The use-case was an application that exists of web servers, middleware servers and a database server.
The web servers have connections open to the database server, and the middleware servers run processes that get information from the database server.
The servers were patched manually, by stopping the services on the web servers and middleware servers first and checking that all middleware services were stopped, before stopping the databases. Once that was done, the servers were updated. After patching, the databases were first brought back online, before starting the middleware services and the web services again.
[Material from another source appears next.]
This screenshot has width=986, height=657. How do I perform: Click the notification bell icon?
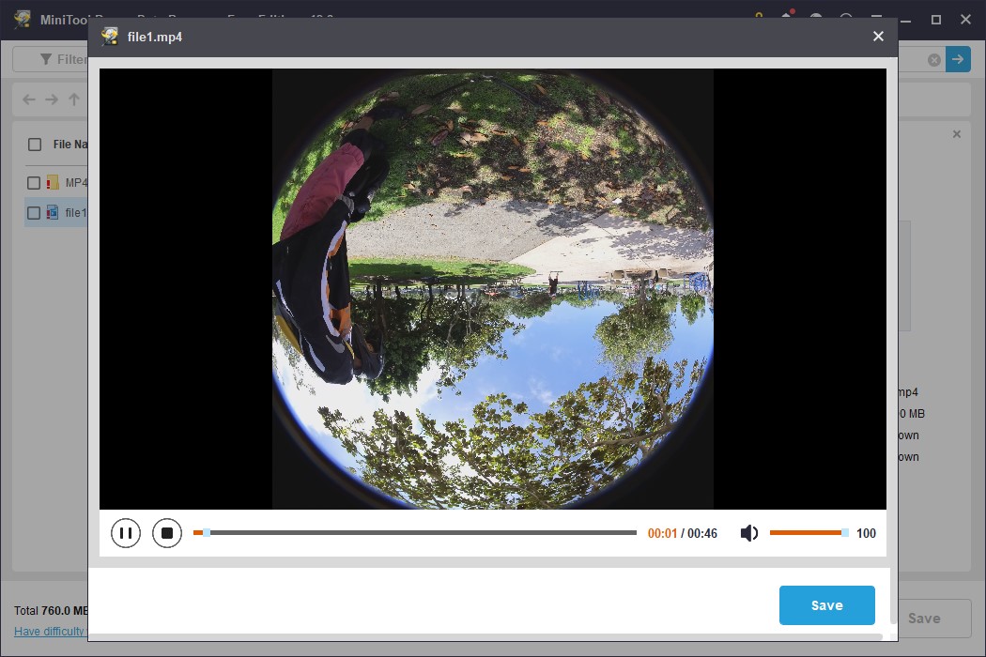point(786,19)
To set this up, I created some PowerShell scripts (with a little bit of SSM variable flavour) to be run on the instances to stop and start the services, as well as checking the services before continuing to the next step. These scripts were put as SSM documents, to be called from an automation document.
Example script (Start-Components.ps1
):
try {
$_serverRole = "{{ServerRole}}" # This is an SSM variable reference
$_fqdn = "$((Get-WmiObject Win32_ComputerSystem).DNSHostName).$((Get-WmiObject Win32_ComputerSystem).Domain)"
Write-Output "[INF] Starting Components on $($_fqdn) with server role '$_serverRole'"
switch ($_serverRole) {
Web {
Write-Output "[INF] Setting Startup Type for web services where the current StartType is Manual to Automatic and starting them."
Get-Service iisadmin | Where-Object StartType -eq "Manual" | Set-Service -StartupType Automatic -Status Running
Get-Service w3svc | Where-Object StartType -eq "Manual" | Set-Service -StartupType Automatic -Status Running
}
Middleware {
Write-Output "[INF] Doing stuff to enable the middleware services to start."
# Your code here
}
Database {
Write-Output "[INF] Setting Startup Type for all database services where the current StartType is Manual to Automatic and starting them."
Get-Date -Format "yyyy-MM-dd HH:mm:ss"
Get-Service *sql* | Where-Object StartType -eq "Manual" | Set-Service -StartupType Automatic -Status Running
Write-Output "[INF] Making sure all database services are started before continuing."
# When there are no services that match the name, the while loop will not be entered.
while (Get-Service *sql* | Where-Object Status -ne Running) {
Write-Output "[DEB] [$(Get-Date -Format "yyyy-MM-dd HH:mm:ss")] Not all database services have started yet. Waiting a little longer."
Start-Sleep -Seconds 60
}
}
Default { }
}
}
catch {
Write-Output "[ERR] Failed to start components!"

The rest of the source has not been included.